I wasn’t his father. He was full grown. So let him talk for himself if he had anything to say.

But maybe he even thought he really was Apache. That had never occurred to me before. It would have been something to look into his mind. Not for long. Not for more than a few minutes; just time enough to look around with his eyes, around and back at things that had happened to him. That would tell you a few things.

I started to think of the stories Henry Mendez had told about Russell, piecing little bits of it together now.

How he had been Juan something living in a Mexican pueblo before the Apaches came raiding and took some of the women and children. How he had been named Ish-kay-nay and brought up by these Chiricahuas and made the son of Sonsichay, one of the sub-chiefs of the band. Five years with them and he must have learned an awful lot.

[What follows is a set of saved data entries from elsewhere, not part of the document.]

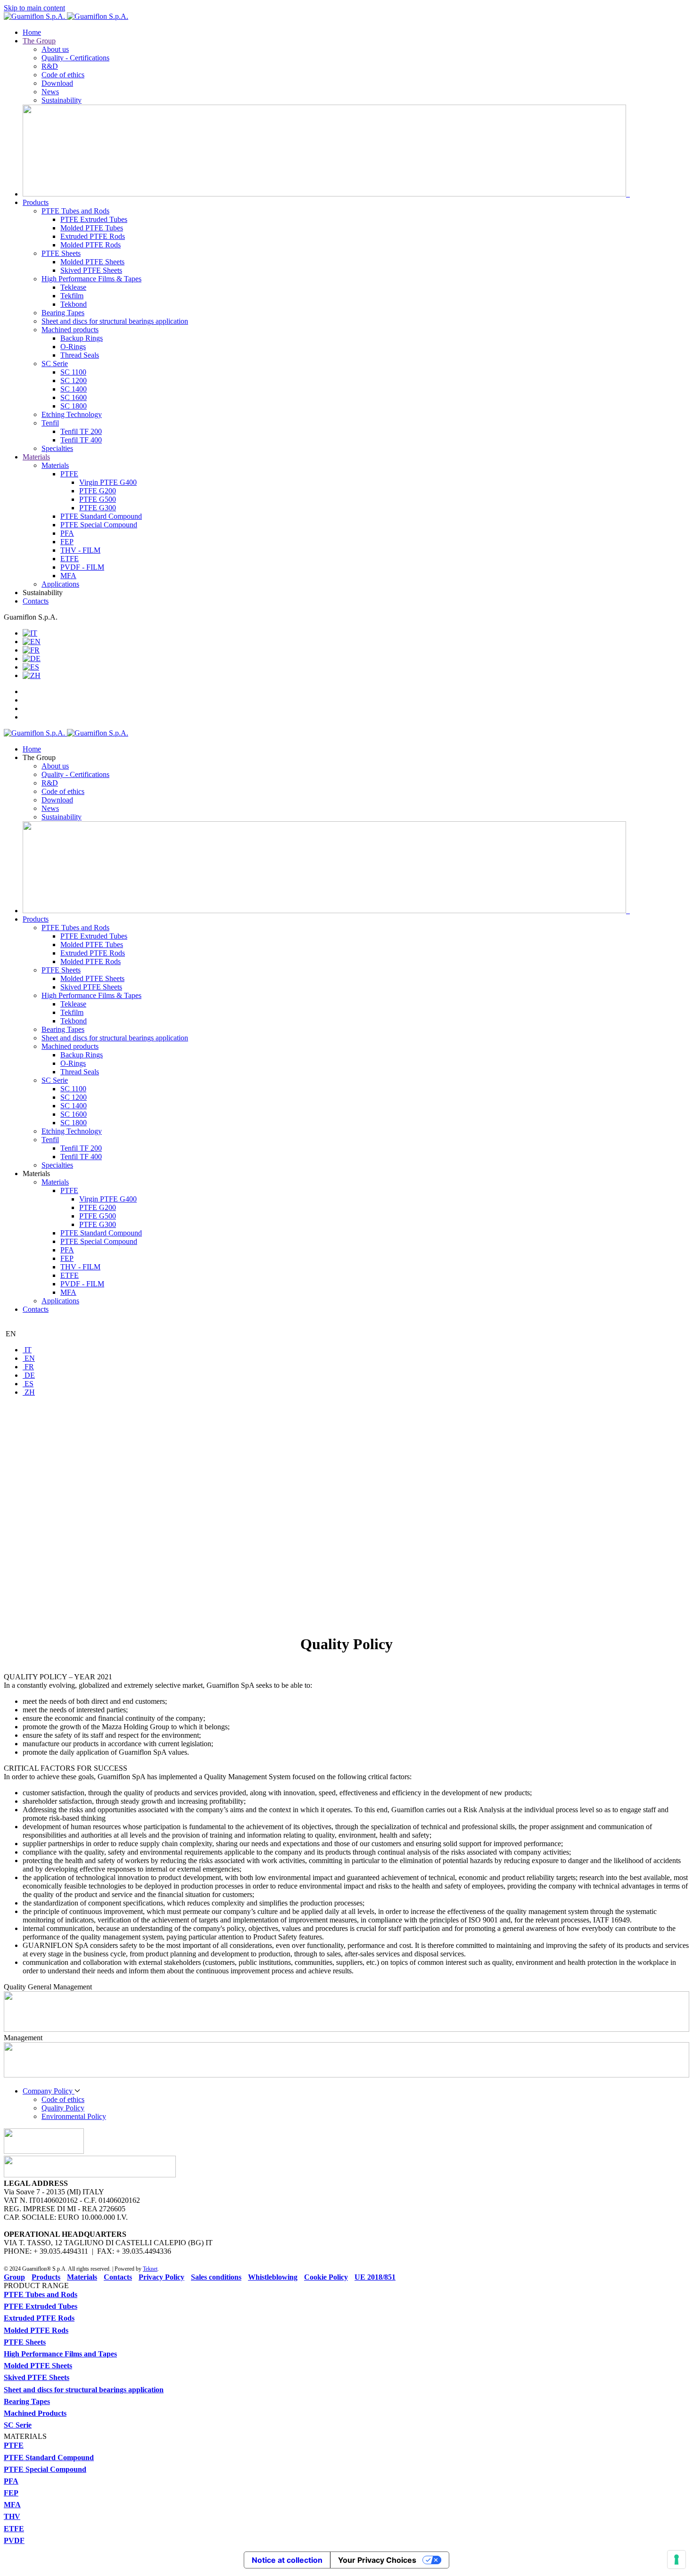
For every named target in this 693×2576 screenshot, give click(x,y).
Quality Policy (62, 2108)
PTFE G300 (97, 508)
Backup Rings (81, 338)
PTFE (69, 474)
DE (29, 1375)
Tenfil (50, 423)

Then, after that, living in Contention with Mr. James Russell until he was about sixteen. He had gone to school there. And he had almost killed a boy in a fight. Maybe there was a good reason he did it. But he had left soon after, so maybe there wasn’t a good reason; maybe he just couldn’t be taught anything.

Then the most interesting part. How John Russell got his next name, Tres Hombres.

He had been with the mule packers on that campaign of the Third Cavalry’s, chasing down into Mexico after the bands of Chato and Chihuahua, and he got his new name in a meadow high in the Sierra Madre, two days west of the village of Tesorababi.

He had gone out looking for these mule packers who had wandered off the trail, hunting them all day and finding them, three mozos and eighteen mules, an hour before dark and a moment before the sudden gunfire came out of the canyon walls and caught them and ended four of the mules.